China-Germany trade rises 0.9% in first 9 months in 2022
Published: Oct 24, 2022 05:52 PM
File photo

File photo

China-Germany bilateral trade grew by 0.9 percent during the first three quarters of the year, far lower than China's overall foreign trade growth rate of 8.7 percent, as some German politicians' approach of politicizing trade issues negatively impacted on economic ties with China.

Some experts urged the German side to adjust its foreign policy promptly to sustain stable trade and economic cooperation with China and avoid an economic recession amid a deepening energy crisis in Europe.

Bilateral trade between China and Germany rose slightly by 0.9 percent on a yearly basis to $173.57 billion between January and September, according to data released by the General Administration of Customs (GAC) on Monday.
Over the period, China's imports from Germany fell 6.1 percent to $84.71 billion, while exports grew 8.6 percent to reach $88.86 billion, customs data revealed.

Among major EU economies, the Netherlands saw its foreign trade with China grow by 19.9 percent year-on-year during the period, Italy was up 13.2 percent while France fell 0.1 percent, according to the GAC.

The low figures were within expectations as some German politicians have been politicizing bilateral trade and economic cooperation by intensifying hype over "reducing dependency on China" and heightening scrutiny of Chinese investments in Europe, Zhao Junjie, a research fellow at the Chinese Academy of Social Sciences' Institute of European Studies, told the Global Times on Monday.

Zhao said he would hold a wait-and-see attitude toward the prospects of China-Germany trade. "Given the current political environment in Germany and Europe, we should not be optimistic but neither should we be too pessimistic," he said.
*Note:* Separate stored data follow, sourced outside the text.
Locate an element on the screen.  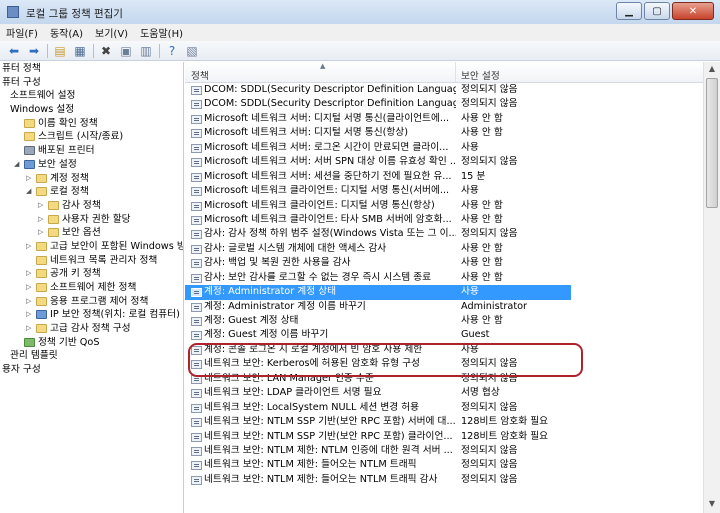
up-folder-icon: ▤ is located at coordinates (60, 51).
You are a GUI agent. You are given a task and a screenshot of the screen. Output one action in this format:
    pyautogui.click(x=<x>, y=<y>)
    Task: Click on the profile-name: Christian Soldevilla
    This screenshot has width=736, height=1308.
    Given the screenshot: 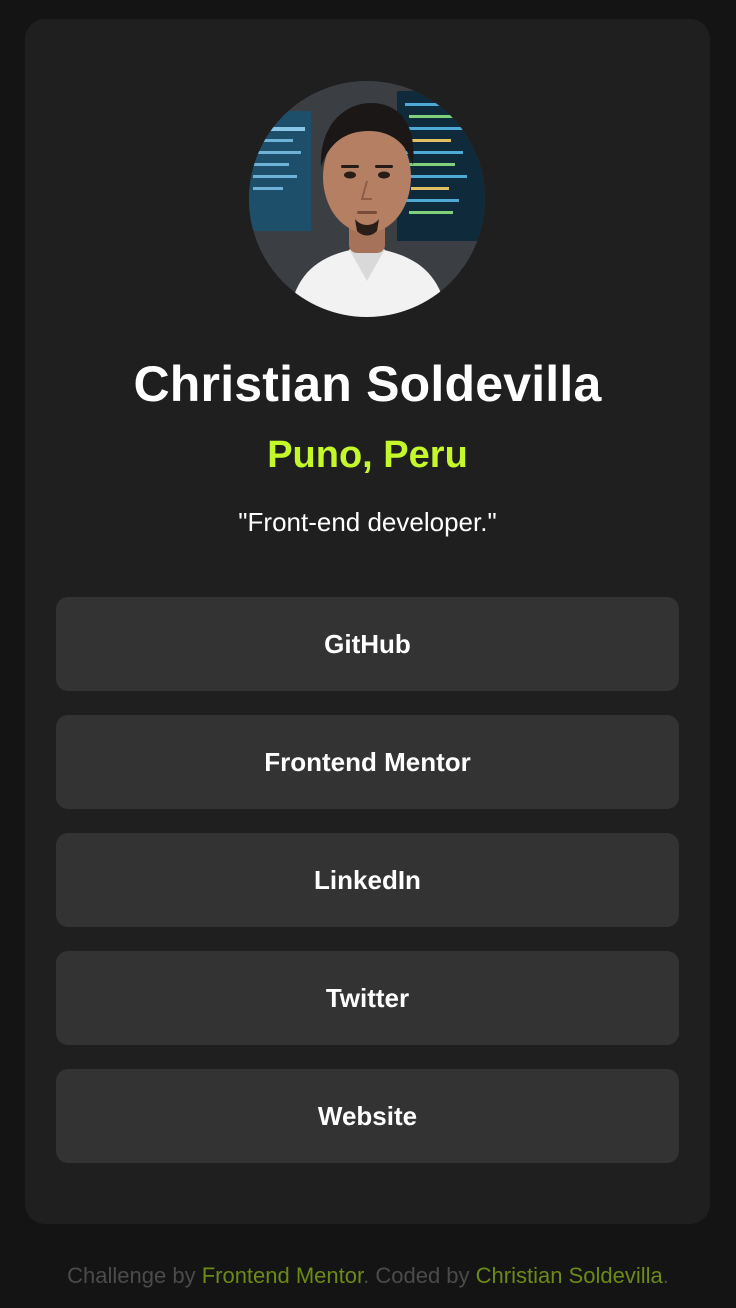 What is the action you would take?
    pyautogui.click(x=368, y=384)
    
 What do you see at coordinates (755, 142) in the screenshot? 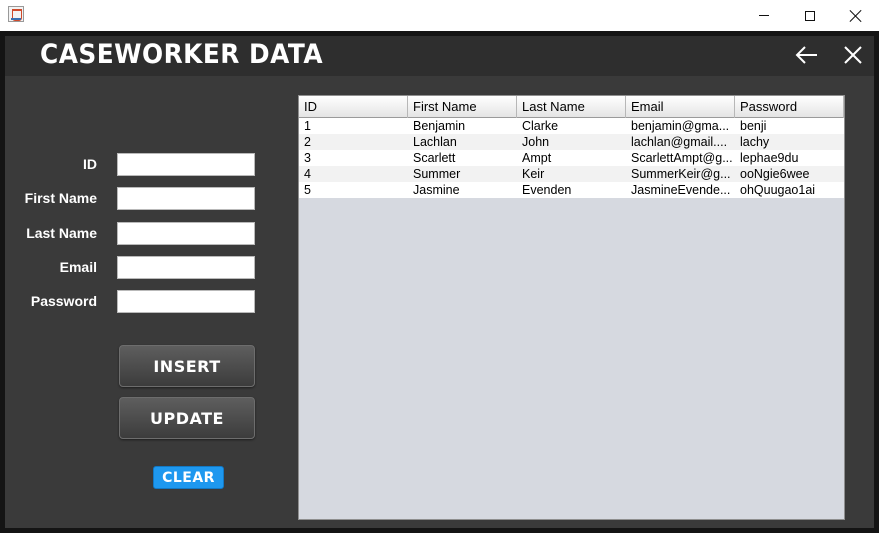
I see `cell-password: lachy` at bounding box center [755, 142].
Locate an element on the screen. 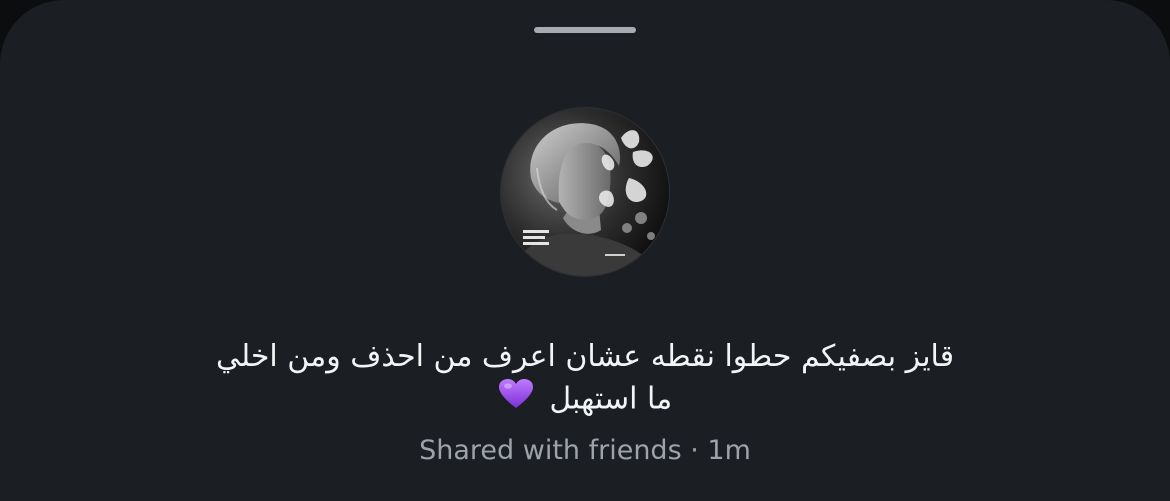 The width and height of the screenshot is (1170, 501). share-meta: Shared with friends · 1m is located at coordinates (585, 451).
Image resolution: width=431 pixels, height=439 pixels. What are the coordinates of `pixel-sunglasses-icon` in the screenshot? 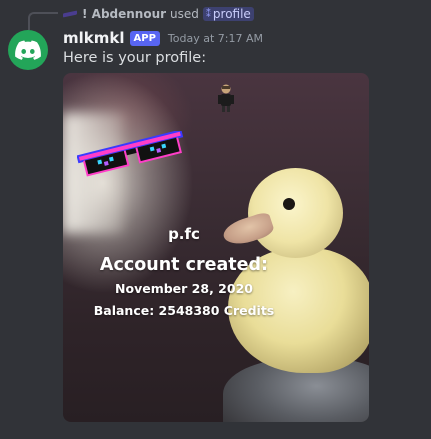 It's located at (130, 154).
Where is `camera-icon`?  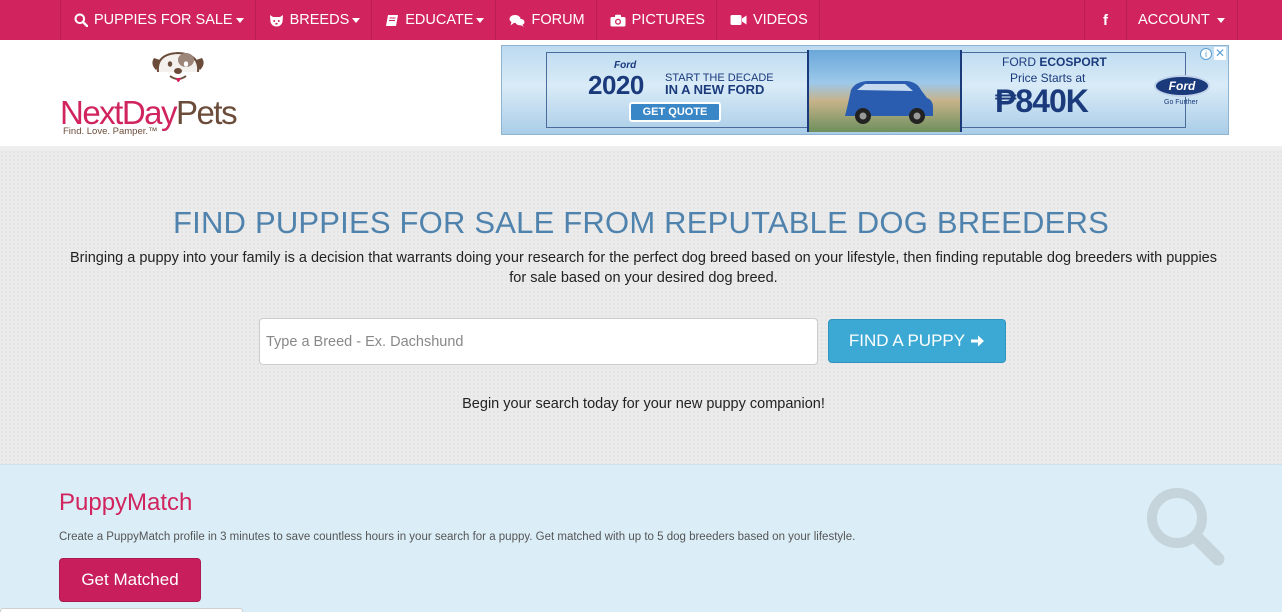 camera-icon is located at coordinates (618, 20).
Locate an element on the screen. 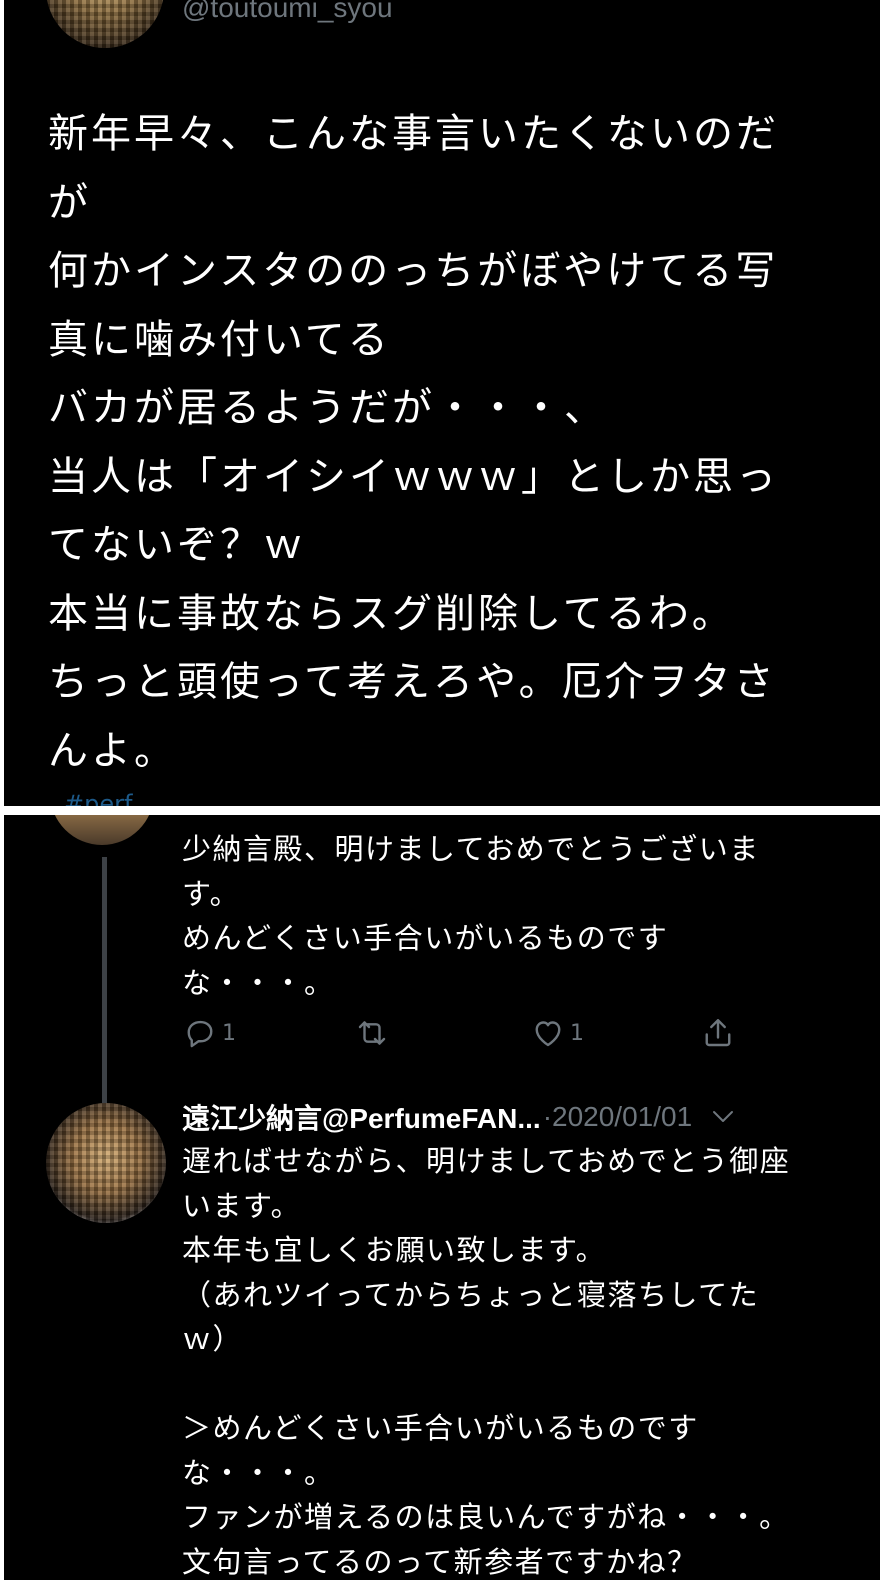  share-button is located at coordinates (718, 1033).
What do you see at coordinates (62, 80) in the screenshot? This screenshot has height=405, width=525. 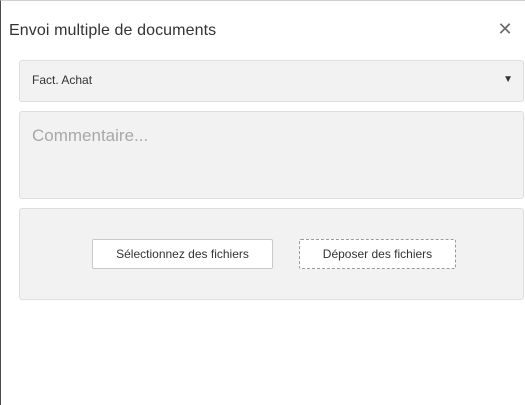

Zhao said that he hoped for bilateral trade and economic cooperation could sustain stable growth in the coming months. He urged the German side to fine-tune its policy toward China and increase cooperation to help solve its domestic economic challenges such as rising bankruptcies of smaller firms amid an energy shortage.

Whiles some German politicians have advocated cutting dependency on China, German Chancellor Olaf Scholz said decoupling from China would be the "wrong answer," as "globalization has been a success story that enabled prosperity for many people," Reuters reported.

Chinese Foreign Ministry spokesperson Wang Wenbin said recently that China and the EU are partners, not rivals, calling for the EU to view China-EU cooperation in an objective manner and rational light, expand common interests and contribute to the stability of global supply chains.

Germany would face costs almost six times as much as Brexit if the country chose to decouple from China, according to a report by the ifo Institute, a Munich-based research organization.

The Deutsche Bundesbank, Germany's central bank, has slashed its forecast for the nation's GDP growth from 4.2 percent in December to just 1.9 percent in June, according to Xinhua News Agency.

German investment in China hit a record high in the first half of 2022, surpassing the level of tens of billions of euros, according to a report by the German Institute for Economic Research, more commonly known as DIW Berlin, which was released in August. 

Although some politicians try to politicize economic issues and persuade multinationals to quite the Chinese market, many German enterprises don't want to make changes their long-standing business decisions. German corporate giants are pouring investment into the world's second largest economy. 

For instance, BASF inaugurated the first plant of its Zhanjiang Verbund site on September 6 in South China's Guangdong Province. The project will be the company's largest investment to date, with a pledged investment of 10 billion euros by 2030, according to a statement sent from BASF to the Global Times.